Engaging with a wider world of human design and creation is therefore a far better way of exploring this new field than to bring existing videogame conventions into it, especially as Hunicke feels VR and AR are so different to the traditional videogame. "To me the most important thing to understand is how VR and AR connect people together," she says. Endowed with a powerful sense of presence and unconstrained by physical reality, she believes in their potential to present new ways for people to negotiate issues of identity, such as gender and physical appearance. "It means we can do away with a lot of the binaries and constraints that we are presented with when we go down the street," she says, drawing a parallel with one of Journey's most affecting features: its multiplayer. "Because you can't speak or type to other players, your interactions are softened, and because when you interact with them the results are generally positive, your heart is softened, and when you get to the end you see it was a real person and your mind is kind of blown."

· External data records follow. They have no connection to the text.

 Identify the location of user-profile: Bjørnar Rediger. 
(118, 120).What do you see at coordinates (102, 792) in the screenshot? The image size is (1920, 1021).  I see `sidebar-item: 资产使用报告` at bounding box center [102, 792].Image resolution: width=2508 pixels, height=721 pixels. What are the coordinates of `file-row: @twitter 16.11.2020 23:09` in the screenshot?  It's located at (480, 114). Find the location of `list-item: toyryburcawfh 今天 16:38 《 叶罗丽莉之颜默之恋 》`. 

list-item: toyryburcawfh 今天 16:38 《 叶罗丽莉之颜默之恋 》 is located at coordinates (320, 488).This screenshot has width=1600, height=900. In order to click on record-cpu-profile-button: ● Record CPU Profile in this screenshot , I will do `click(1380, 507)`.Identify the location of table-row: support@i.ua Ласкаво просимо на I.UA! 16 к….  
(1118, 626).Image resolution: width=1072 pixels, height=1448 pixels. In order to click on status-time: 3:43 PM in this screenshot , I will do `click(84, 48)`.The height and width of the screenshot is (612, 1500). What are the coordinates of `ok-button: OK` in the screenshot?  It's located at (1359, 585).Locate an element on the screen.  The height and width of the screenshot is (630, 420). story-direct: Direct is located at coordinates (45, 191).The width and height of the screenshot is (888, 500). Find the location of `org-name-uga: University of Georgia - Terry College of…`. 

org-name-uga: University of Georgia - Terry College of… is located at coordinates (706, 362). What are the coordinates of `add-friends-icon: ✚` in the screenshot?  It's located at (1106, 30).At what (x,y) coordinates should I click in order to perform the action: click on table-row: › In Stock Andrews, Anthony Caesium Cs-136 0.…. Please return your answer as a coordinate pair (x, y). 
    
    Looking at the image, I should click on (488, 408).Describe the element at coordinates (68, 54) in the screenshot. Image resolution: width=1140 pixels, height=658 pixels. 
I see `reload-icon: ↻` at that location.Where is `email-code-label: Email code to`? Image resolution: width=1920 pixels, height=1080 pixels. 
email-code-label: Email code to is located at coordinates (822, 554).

Naturally, all these powers can also lead to less than positive consequences, something of which Hunicke is more than aware. "It's a huge responsibility, and anyone who's taking steps forward now to investigate when the market, the audience and the formats are still uncertain, is gathering really important intuition about the boundaries of that space and the ways in which our expectations can be shattered and reformed. As long as we collaborate and are honest with ourselves about the kinds of experiences we wish to see in the world, and the kinds of people we wish to be in the world, we can really make some groundbreaking discoveries in socialisation, community building, shared experiences, empathy and creativity in that context. That's definitely where we should be headed."
Robin Hunicke is delivering the Indie Keynote at Develop on Wednesday, July 14, titled Funomenal Feel Engineering, in which she'll explore how she and her team blend art, technology and design through 'feel engineering'.